WHAT IS NEEDED:
In the entries below, find the line with "Open the notifications" and the line with "Given: Click the 信息发布 card label text". Print those two and everything between them exactly, and nothing else.

LISTED ENTRIES:

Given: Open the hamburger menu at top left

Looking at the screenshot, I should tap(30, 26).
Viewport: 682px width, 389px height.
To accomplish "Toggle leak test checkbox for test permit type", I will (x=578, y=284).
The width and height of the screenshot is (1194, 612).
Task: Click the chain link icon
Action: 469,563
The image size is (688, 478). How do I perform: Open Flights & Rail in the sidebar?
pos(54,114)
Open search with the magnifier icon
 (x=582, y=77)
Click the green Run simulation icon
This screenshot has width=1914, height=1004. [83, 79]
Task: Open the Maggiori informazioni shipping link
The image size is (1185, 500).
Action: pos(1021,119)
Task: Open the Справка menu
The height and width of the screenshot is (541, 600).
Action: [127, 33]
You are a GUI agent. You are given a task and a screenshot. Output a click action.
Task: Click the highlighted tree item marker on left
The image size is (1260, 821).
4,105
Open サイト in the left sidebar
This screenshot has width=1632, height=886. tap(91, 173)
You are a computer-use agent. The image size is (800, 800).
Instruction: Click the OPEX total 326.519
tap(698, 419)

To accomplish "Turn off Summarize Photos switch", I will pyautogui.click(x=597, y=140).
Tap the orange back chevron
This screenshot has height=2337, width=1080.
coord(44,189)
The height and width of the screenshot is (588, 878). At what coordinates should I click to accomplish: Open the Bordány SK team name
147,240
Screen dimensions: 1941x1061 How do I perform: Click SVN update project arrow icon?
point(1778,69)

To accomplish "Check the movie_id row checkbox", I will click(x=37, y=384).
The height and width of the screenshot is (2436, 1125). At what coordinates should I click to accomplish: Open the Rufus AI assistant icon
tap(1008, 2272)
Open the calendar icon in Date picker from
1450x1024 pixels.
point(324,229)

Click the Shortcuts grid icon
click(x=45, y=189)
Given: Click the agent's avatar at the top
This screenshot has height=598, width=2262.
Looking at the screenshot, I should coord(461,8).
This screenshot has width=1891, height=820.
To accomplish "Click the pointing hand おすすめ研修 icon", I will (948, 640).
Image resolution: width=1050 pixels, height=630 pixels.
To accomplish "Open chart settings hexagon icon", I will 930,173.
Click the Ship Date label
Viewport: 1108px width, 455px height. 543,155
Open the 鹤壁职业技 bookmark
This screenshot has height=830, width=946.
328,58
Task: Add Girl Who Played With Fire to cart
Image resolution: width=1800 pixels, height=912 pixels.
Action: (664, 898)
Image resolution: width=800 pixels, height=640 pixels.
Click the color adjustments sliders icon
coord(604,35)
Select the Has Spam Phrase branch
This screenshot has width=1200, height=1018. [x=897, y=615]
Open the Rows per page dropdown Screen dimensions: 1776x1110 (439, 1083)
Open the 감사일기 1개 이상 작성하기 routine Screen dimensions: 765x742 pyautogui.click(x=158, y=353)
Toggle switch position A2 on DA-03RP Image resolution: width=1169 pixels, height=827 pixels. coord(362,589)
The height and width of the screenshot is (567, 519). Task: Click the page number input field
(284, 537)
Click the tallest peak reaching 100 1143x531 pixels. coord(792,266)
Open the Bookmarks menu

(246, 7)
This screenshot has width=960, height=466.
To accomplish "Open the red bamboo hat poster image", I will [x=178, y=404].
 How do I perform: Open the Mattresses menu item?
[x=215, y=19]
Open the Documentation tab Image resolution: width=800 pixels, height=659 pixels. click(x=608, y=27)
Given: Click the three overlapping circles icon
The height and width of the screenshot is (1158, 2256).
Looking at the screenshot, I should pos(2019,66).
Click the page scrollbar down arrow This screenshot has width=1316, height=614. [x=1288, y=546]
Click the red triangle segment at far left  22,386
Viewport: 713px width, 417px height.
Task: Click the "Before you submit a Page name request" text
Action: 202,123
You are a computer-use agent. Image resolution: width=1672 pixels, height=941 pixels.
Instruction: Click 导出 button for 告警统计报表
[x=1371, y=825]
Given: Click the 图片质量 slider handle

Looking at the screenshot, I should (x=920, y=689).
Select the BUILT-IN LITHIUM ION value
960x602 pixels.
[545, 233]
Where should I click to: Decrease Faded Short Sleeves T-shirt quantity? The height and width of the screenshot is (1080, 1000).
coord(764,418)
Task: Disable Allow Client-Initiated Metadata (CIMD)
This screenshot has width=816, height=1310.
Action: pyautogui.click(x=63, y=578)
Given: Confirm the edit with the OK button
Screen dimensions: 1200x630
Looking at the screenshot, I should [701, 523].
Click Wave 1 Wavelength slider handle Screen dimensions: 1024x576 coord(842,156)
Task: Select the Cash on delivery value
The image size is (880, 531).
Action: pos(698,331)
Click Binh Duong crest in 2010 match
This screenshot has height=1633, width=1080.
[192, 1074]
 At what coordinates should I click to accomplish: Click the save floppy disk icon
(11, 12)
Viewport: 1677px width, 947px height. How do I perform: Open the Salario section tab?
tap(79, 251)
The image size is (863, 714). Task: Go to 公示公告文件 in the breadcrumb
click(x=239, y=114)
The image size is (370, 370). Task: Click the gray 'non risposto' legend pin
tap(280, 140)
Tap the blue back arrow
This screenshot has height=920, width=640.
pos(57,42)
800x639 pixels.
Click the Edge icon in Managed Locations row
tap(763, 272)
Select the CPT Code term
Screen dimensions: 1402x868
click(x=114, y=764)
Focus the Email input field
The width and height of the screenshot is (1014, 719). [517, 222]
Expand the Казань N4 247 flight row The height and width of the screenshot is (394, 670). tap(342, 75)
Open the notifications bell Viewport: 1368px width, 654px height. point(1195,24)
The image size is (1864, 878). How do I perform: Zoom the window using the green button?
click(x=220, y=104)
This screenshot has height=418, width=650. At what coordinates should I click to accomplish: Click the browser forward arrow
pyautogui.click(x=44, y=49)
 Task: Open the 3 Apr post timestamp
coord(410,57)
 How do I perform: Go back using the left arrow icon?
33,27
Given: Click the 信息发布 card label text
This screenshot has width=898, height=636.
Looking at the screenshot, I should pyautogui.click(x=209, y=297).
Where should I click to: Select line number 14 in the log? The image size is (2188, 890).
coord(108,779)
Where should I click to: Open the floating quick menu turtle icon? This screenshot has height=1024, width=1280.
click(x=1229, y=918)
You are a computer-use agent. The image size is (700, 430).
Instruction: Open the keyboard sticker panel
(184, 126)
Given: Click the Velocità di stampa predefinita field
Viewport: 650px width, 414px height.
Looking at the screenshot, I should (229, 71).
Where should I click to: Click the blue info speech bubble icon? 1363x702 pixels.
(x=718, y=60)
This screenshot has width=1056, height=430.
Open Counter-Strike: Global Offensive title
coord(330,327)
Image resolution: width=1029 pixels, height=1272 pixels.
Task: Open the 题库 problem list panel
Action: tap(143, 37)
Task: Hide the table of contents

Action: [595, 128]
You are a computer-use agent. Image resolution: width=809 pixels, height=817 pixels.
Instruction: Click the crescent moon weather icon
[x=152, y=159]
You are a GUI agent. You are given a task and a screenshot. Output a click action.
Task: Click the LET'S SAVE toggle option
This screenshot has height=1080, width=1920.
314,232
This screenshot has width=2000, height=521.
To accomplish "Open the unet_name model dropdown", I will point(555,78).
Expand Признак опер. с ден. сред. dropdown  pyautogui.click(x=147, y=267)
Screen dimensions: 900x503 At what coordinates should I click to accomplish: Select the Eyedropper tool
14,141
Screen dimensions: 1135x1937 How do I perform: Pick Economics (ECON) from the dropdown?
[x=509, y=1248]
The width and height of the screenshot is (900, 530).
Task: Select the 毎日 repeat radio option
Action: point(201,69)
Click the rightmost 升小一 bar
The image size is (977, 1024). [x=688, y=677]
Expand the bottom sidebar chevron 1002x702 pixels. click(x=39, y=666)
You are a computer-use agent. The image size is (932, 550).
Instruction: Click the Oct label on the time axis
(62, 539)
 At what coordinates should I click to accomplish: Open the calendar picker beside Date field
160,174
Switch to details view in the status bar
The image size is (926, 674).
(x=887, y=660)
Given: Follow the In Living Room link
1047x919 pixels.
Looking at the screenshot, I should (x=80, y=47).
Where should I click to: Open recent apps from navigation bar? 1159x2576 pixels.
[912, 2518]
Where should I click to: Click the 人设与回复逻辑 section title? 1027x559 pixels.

OUTPUT FOR THIS EXERCISE:
Open the notifications bell Viewport: 1368px width, 654px height. point(1195,24)
The image size is (1864, 878). How do I perform: Zoom the window using the green button?
click(x=220, y=104)
This screenshot has height=418, width=650. At what coordinates should I click to accomplish: Click the browser forward arrow
pyautogui.click(x=44, y=49)
 Task: Open the 3 Apr post timestamp
coord(410,57)
 How do I perform: Go back using the left arrow icon?
33,27
Given: Click the 信息发布 card label text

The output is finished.